What is stopping us from using free software?
I had a funny day yesterday
I'll start with the evening, that I spend as tutor in the RoboLab; a workshop for kids aged 10-18 to build their own robot with some 3d printed parts, an ESP and everything you need of electric equipment to make some wheels move. It's a great project and I have much respect for the people who initiated and still maintain it in their free time with the children.
The space we can use for the project is called Digitallabor (digital lab) and offers anything you would want from a well equipped maker space, including a shelf full of laptops to use while you're working there.
I should not be surprised anymore, but I can't help it
Of course, all laptops run Windows. I picked one, booted up and and saw the fully bloated and ad-loaded standard installation of Windows 10. Last time a search for updates had been performed: early 2019. No customized privacy settings, nothing. Just the standard installation in all its ugliness.
I asked the people running the space why. Why?
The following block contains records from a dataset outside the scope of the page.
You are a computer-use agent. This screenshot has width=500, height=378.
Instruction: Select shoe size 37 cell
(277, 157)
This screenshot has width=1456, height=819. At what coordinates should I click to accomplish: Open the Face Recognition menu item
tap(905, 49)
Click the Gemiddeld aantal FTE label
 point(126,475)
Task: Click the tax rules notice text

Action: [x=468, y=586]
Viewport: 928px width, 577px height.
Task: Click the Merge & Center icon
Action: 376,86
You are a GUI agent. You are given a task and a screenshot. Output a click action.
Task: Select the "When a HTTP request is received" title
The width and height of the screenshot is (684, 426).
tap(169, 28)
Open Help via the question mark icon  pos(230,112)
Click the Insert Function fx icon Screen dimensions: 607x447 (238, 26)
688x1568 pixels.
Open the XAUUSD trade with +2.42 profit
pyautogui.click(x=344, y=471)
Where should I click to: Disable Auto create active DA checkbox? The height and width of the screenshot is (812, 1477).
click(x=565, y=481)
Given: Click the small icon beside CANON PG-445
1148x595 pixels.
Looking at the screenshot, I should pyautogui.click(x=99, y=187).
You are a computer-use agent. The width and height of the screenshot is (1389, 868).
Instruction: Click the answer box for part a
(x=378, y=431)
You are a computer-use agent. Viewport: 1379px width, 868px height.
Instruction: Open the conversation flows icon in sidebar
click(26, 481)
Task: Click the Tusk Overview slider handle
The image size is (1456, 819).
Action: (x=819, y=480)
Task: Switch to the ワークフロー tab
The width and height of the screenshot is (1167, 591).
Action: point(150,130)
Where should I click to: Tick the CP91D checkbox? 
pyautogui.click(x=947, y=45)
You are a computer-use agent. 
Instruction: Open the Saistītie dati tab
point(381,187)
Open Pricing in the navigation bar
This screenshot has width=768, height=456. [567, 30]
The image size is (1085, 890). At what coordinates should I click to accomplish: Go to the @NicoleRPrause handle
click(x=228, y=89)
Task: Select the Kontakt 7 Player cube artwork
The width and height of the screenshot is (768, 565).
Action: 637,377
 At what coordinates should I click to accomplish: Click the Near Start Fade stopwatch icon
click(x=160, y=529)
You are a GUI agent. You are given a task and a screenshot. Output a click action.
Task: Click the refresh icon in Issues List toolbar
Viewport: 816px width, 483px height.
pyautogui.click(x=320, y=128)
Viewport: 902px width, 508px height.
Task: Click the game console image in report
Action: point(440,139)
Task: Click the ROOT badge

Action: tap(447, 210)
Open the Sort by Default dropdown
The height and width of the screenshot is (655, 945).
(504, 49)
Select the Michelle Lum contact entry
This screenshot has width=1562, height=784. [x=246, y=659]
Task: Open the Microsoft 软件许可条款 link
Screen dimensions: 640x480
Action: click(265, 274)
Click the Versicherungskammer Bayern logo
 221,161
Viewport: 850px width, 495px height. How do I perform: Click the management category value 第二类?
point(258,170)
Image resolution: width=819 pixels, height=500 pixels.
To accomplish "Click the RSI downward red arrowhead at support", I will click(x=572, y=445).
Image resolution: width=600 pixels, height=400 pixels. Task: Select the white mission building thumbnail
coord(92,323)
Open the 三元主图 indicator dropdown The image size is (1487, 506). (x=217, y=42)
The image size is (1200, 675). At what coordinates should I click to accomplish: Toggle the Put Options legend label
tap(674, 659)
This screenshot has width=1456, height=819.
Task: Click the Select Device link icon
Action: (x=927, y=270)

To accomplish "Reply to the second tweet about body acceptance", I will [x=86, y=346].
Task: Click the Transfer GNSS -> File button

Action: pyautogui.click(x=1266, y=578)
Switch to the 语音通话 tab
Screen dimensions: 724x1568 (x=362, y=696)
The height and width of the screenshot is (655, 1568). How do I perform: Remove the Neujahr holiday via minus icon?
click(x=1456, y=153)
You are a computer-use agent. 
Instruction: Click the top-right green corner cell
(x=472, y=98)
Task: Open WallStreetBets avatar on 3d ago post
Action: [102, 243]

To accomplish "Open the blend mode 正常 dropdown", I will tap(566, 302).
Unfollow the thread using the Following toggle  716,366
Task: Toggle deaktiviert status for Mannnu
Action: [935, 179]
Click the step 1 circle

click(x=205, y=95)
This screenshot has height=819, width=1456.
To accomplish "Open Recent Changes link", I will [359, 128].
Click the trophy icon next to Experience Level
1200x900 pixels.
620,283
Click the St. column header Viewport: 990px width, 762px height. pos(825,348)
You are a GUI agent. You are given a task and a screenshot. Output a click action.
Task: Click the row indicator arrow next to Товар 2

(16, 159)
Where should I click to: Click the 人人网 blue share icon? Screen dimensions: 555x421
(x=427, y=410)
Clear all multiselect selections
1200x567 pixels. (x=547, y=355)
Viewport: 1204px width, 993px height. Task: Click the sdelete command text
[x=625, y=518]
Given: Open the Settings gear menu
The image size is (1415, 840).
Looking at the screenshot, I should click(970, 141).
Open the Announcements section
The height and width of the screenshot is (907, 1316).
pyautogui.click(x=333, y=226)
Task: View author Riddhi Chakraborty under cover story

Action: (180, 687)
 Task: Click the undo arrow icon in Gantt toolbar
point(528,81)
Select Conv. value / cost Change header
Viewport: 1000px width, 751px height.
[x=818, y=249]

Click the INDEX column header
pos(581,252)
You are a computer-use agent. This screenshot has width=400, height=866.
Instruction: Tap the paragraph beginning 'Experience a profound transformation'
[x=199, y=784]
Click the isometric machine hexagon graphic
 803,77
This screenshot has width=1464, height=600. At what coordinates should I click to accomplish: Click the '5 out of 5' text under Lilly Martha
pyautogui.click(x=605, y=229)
As this would be the perfect place to introduce the children to free software and even shed some light upon the difference between Free and Open Source Software and proprietary, user despising spyware (of course I did ask in a somewhat more diplomatic manner).
The answers: "The children are used to it.", "It's easier to maintain."
Yes. So last search for updates 2019. That's well maintained.
Regarding the "the children are used to it": I can confirm that children don't give a shit. If it runs Minetest then it's fine. If they have access to a PC or laptop at home at all, because in my experience most of the kids nowadays have exactly two digital media skills anyway: tapping and swiping. So this would be the perfect place to introduce them to free alternatives!
The morning was different
We're a small company with only ~12 employees, most of which are rather non-technical. So there is no IT department. Or in other words: I am the IT department. And our IT department finds it is no longer responsible to run Windows on business PCs (at least in the world outside the US). So yesterday I prepared a new PC with Fedora 38, brought it to my colleagues and asked: "Who dares to try this Linux Desktop?"
Guess who stepped forward instantly and said, "I can do that"? My ~60 year old colleage who was a medical technical assistent when I wasn't even born and a life-long Windows user. We did the initiall configuration, synced her mails and calendars, set-up printers and network drives and went through the most important peculiarities of the GNOME3 desktop. It took about 90 minutes and then she said "I guess I'm fine from here. I'll play around with this a bit to get used to the new apps". I promised her first-level support but she was working without any issues the whole day.
I'm really proud of her
So many people keep telling me it would be too hard, too much reorientation to switch operating systems, but moments like that show me that the problem may lie somewhere else. People are afraid of changes. People want to spare the effort. But I think that daring to make a change instead of doing nothing despite better knowledge will be rewarded. The next desktop PC is already prepared, so next week I will ask the question again :)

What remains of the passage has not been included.